# my show wethers



## goatgirl132 (Oct 18, 2012)

please critique my show whether!

whether 1 born mid march

















wether 2 born late April

















wether 3 born early April


----------



## goatgirl132 (Oct 18, 2012)

any one have anything to say?


----------



## wildegoats0426 (Aug 30, 2013)

I like wether 2 the best in my opinion he's the levelest wether and looks like he has the most width and muscle. What are they eating?

Sent from my iPhone using GoatSpot


----------



## goatgirl132 (Oct 18, 2012)

yes #2 is defiantly my favorite to! I also like how he isn't low in his flank like the others are


----------



## goatgirl132 (Oct 18, 2012)

ill get you the name of the feed soon. we just changed feeds and I forgot the name of it


----------



## wildegoats0426 (Aug 30, 2013)

Okay great

Sent from my iPhone using GoatSpot


----------



## goatgirl132 (Oct 18, 2012)

we are feeding sure fed N-timidator.


----------



## wildegoats0426 (Aug 30, 2013)

That's very good! How much does he weigh and when is the show? Also where are you located?


----------



## MoKa-Farms (Jun 19, 2013)

Order of preferableness
2- Good topline sturdy legs fairly level rump seems wide
1- Good topline sturdy legs seems wide- Rump is a little steep
3- OK topline fairly sturdy legs somewhat wide- steep rump


----------



## goatgirl132 (Oct 18, 2012)

wildegoats23 said:


> That's very good! How much does he weigh and when is the show?
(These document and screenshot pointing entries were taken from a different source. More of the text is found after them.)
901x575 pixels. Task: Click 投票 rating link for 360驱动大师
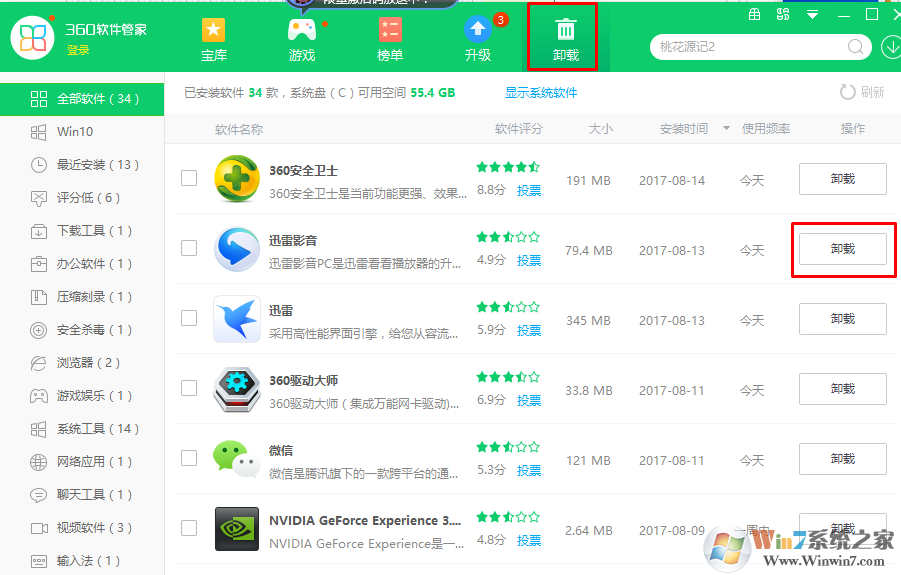[x=529, y=400]
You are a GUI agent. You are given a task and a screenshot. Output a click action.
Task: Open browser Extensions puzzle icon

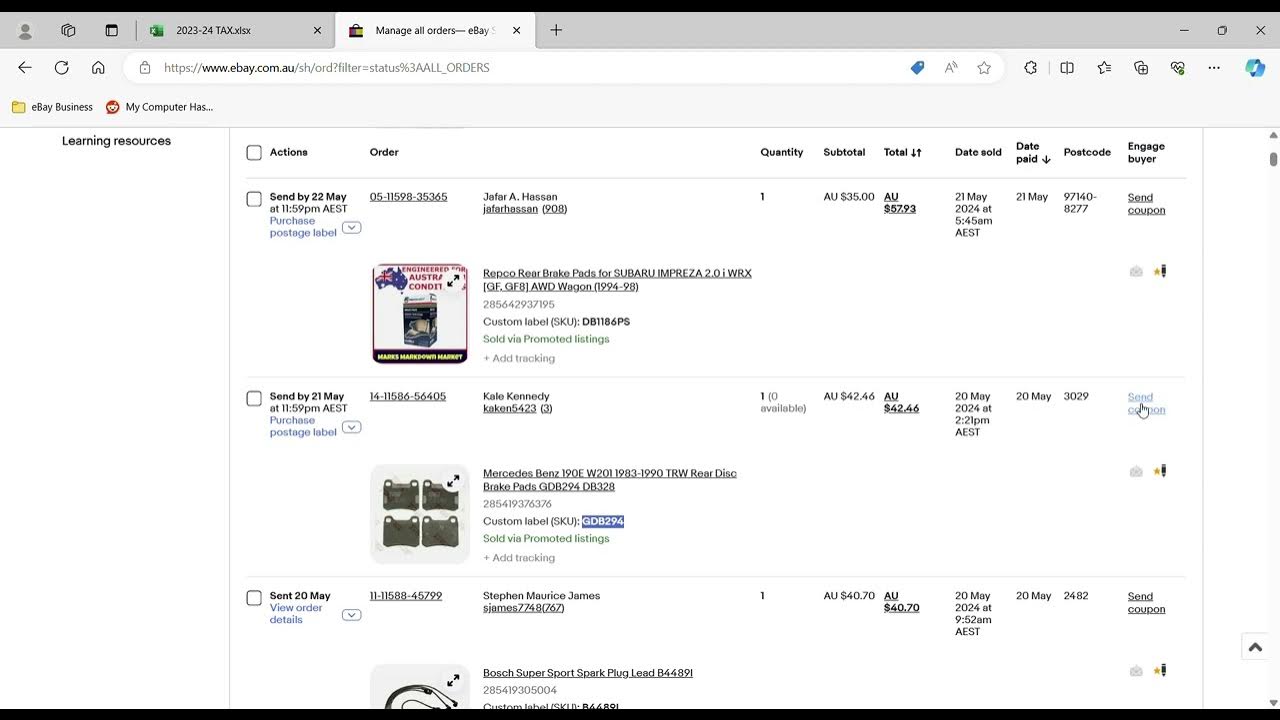[1030, 68]
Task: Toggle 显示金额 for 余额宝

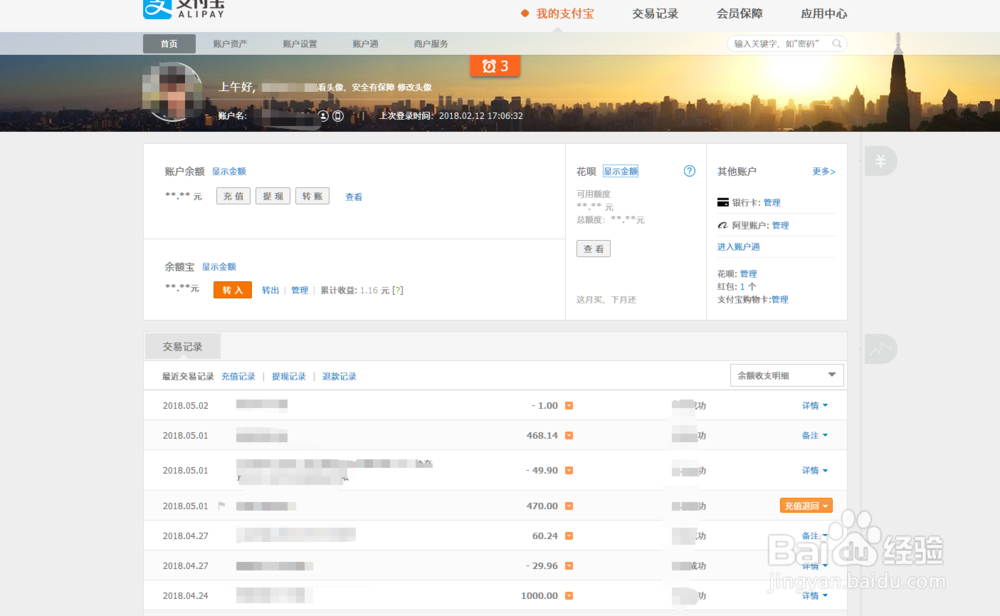Action: click(x=220, y=266)
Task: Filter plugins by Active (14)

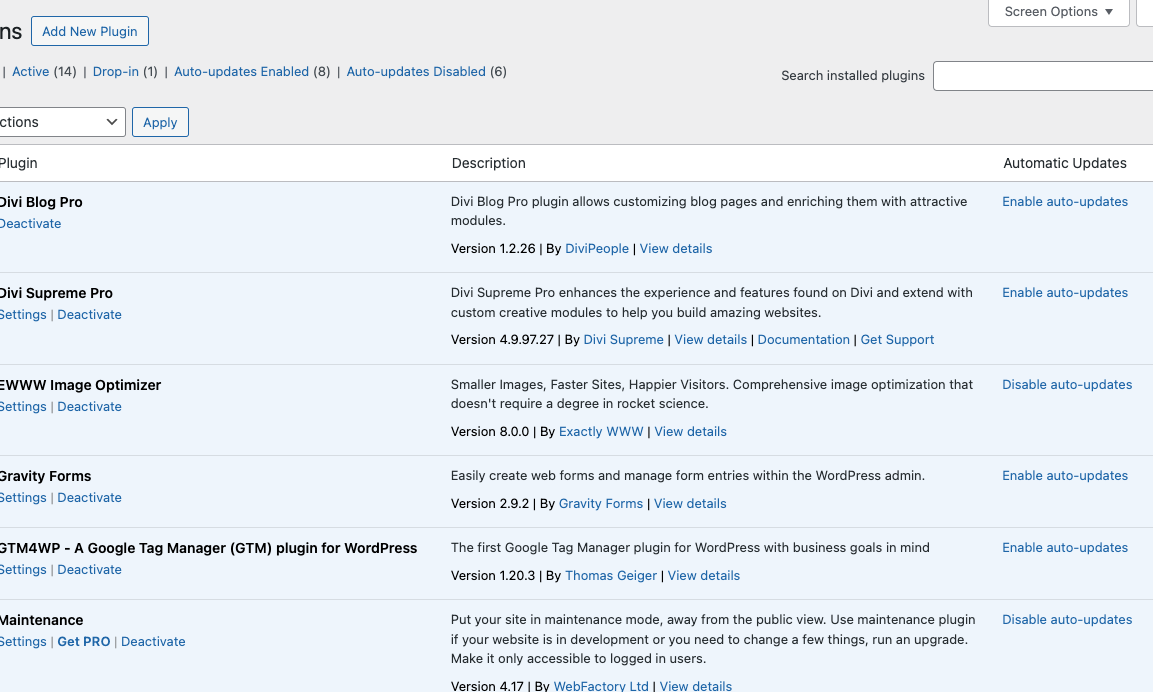Action: point(31,72)
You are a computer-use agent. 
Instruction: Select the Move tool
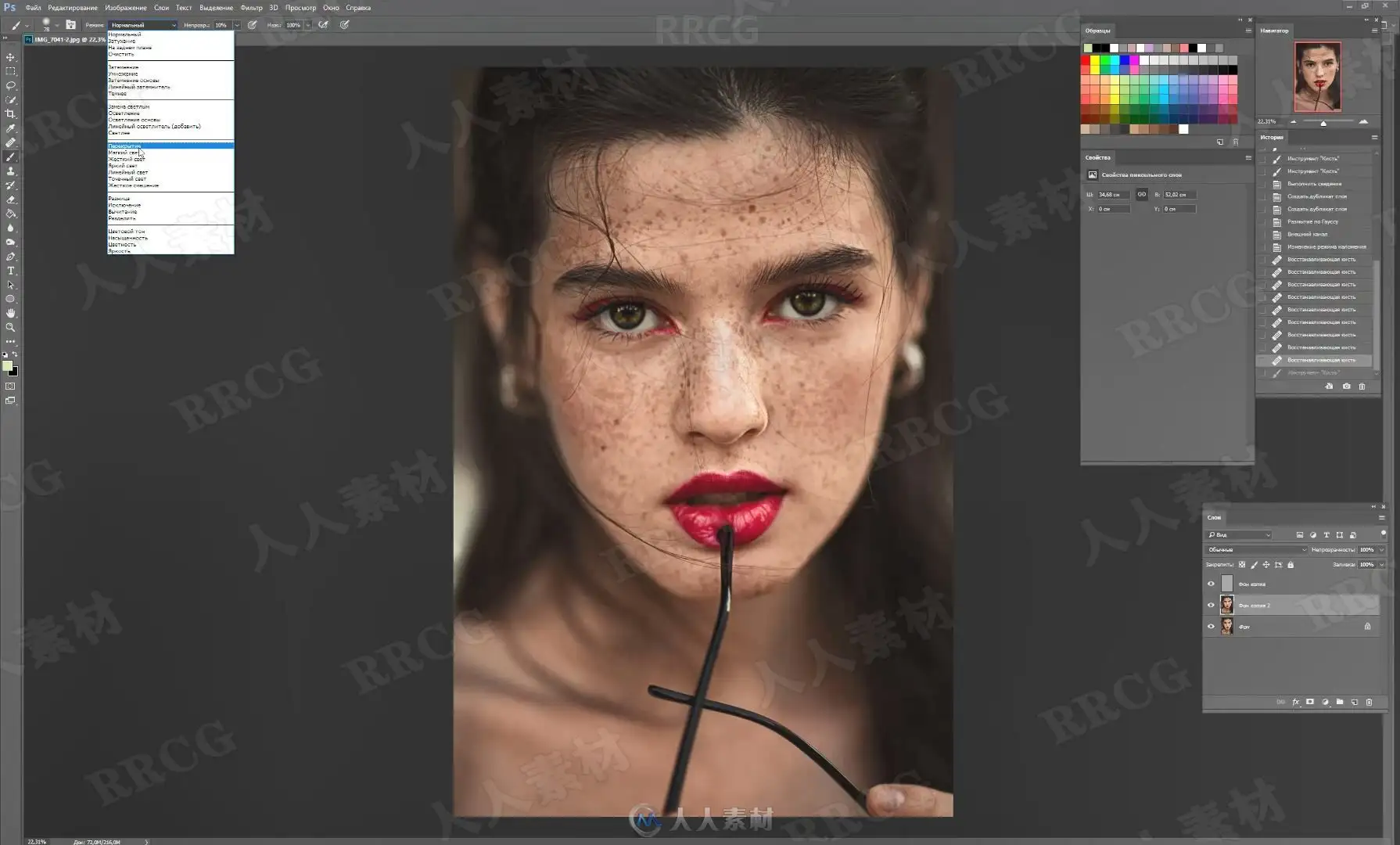tap(10, 57)
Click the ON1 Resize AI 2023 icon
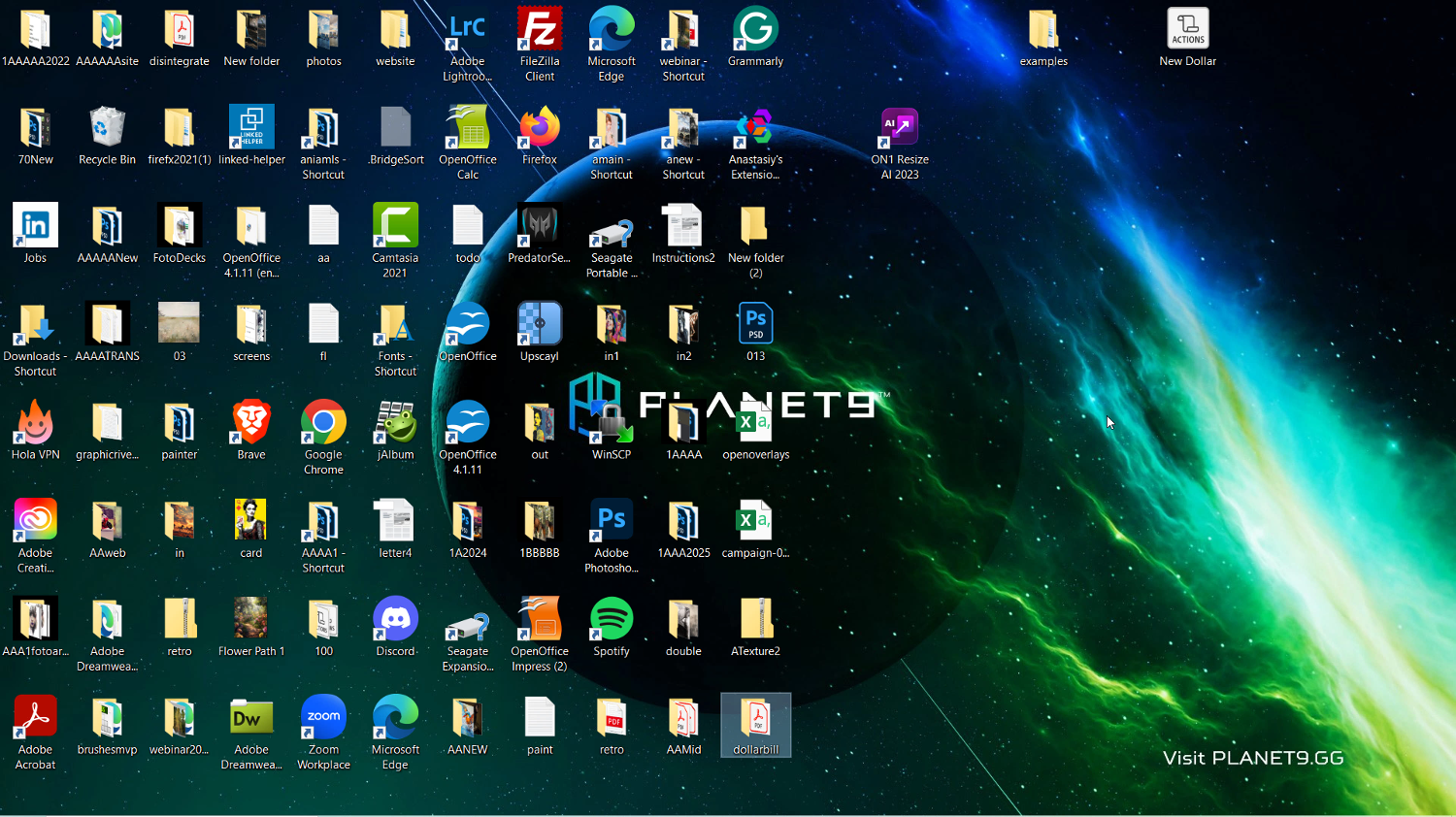Screen dimensions: 1456x817 point(899,129)
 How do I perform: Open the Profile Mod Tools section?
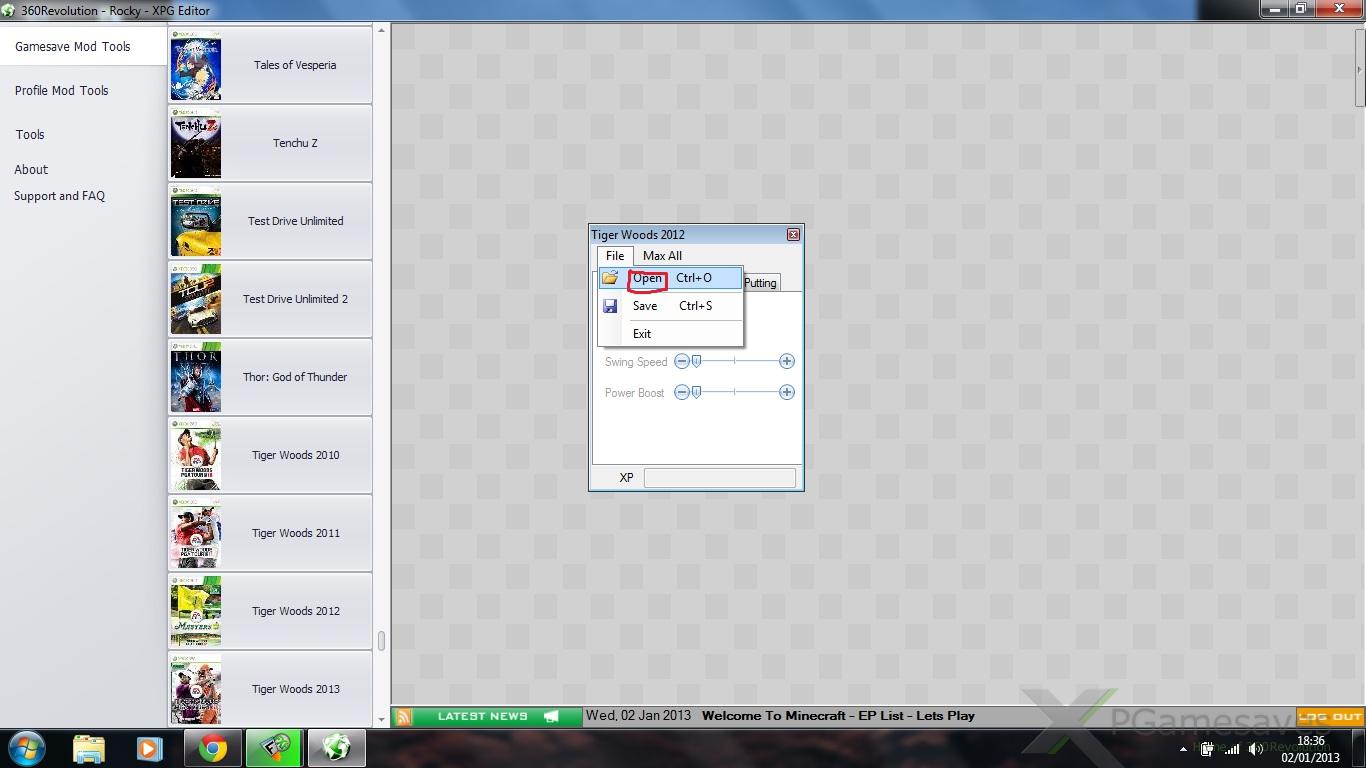62,91
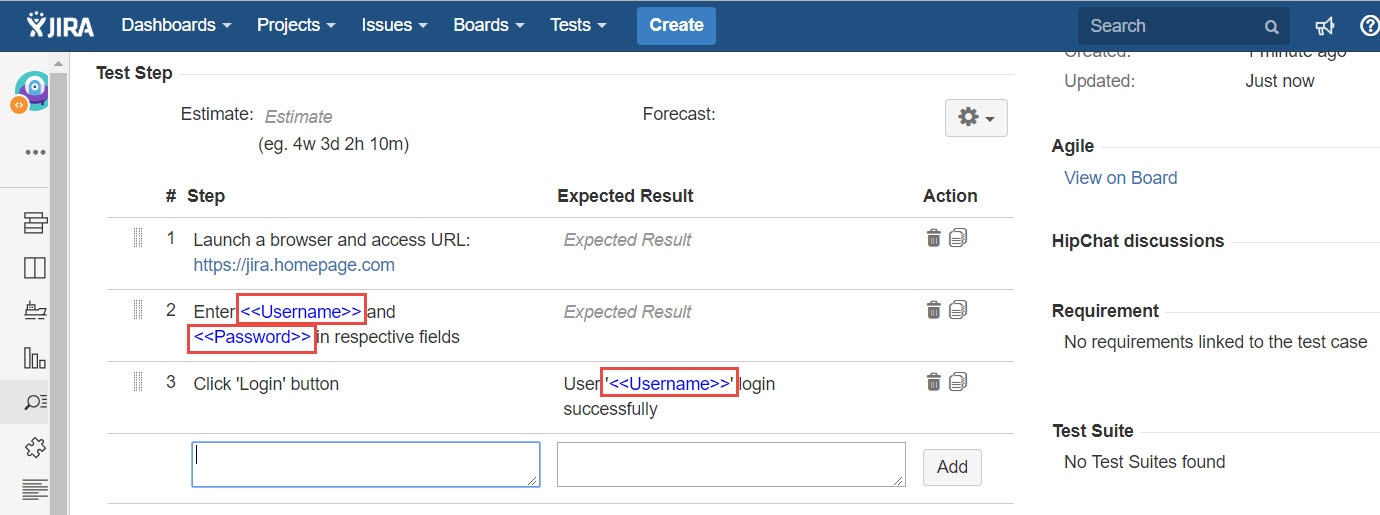
Task: Open the View on Board link
Action: click(x=1120, y=178)
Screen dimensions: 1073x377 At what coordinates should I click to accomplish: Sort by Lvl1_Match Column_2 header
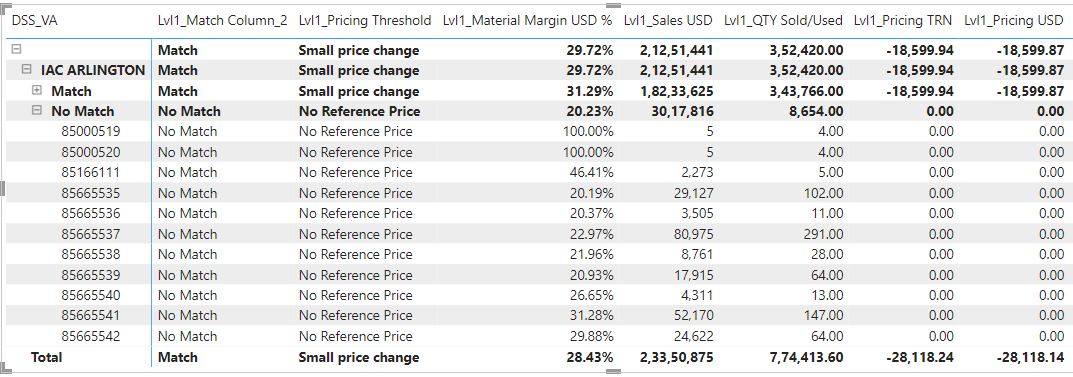pos(222,21)
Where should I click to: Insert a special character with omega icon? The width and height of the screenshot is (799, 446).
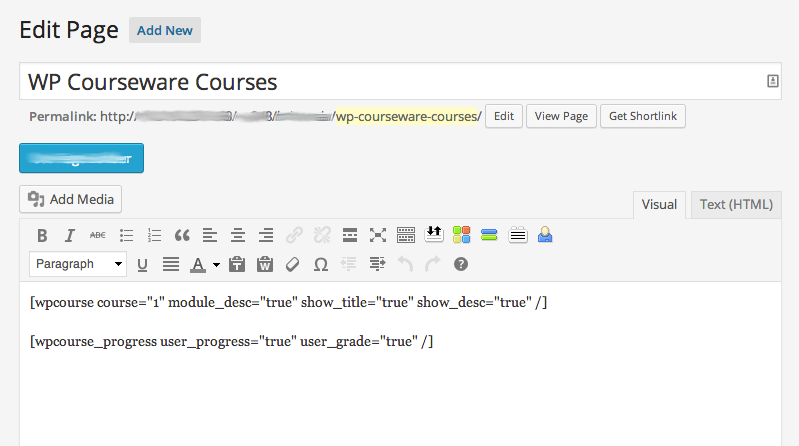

Also where are you located?


8/31/13
#3 -72
#1 - 62
#2- 38
their gaining about 3-4 lbs a week.
I weigh again today when my mom gets home.

the shows are January(county) 
Feb (major) 
and march (major) 
my majors are San Antonio and and Austin.
I'm located in south Texas.


----------



## wildegoats0426 (Aug 30, 2013)

What show is wether #2 going to?

Sent from my iPhone using GoatSpot


----------



## wildegoats0426 (Aug 30, 2013)

goatgirl132 said:


> 8/31/13
> #3 -72
> #1 - 62
> #2- 38
> ...


These are the wethers I had on the feed/exercise plan I'm telling you now. The big one got 2nd in class and they both won grand at many jackpot shows

Sent from my iPhone using GoatSpot


----------



## wildegoats0426 (Aug 30, 2013)

This was my last wether. He got 2nd in class, 8th overall and brought $3200 at the auction. Not to mention reserve champion showmanship 

Sent from my iPhone using GoatSpot


----------



## goatgirl132 (Oct 18, 2012)

what kind of harness do you use? and do you put the string that hands the tier under them and between their legs?


----------



## wildegoats0426 (Aug 30, 2013)

I used a regular dog harness and got a short chain or rope, attached it to both sides of the harness then attached a long rope to the small rope or chain and attached the other end of the large rope to the tire

Sent from my iPhone using GoatSpot


----------



## goatgirl132 (Oct 18, 2012)

louigi (smallest)


----------



## goatgirl132 (Oct 18, 2012)

it won't let me post pics now... its saying the system crashed everytime I try and post one. but I got pics of all of them. 
ill post them when It will let me


----------



## goatgirl132 (Oct 18, 2012)

its letting me do it now. 
filmore (biggest) were sheering him hopefully this weekend

































mator ( middle sized)

































and hopefully were getting a treadmill tomorrow!


----------



## wildegoats0426 (Aug 30, 2013)

Is mator wether #2 from the first pics you post a while ago


----------



## goatgirl132 (Oct 18, 2012)

wildegoats23 said:


> Is mator wether #2 from the first pics you post a while ago


yes


----------



## goatgirl132 (Oct 18, 2012)

9/8/13
mater -72
filmore- 59
louigi- 39

9/29/13
mater- 71
filmore-71 
louigi- 44 
weights as of today from the 8th


----------



## wildegoats0426 (Aug 30, 2013)

What is filmore eating?


----------



## goatgirl132 (Oct 18, 2012)

1 cup feed (N-timmidator by show master) 
8 oz champion drive (were gonna change to show bloom though) 
and 4 oz power fuel
am & pm


----------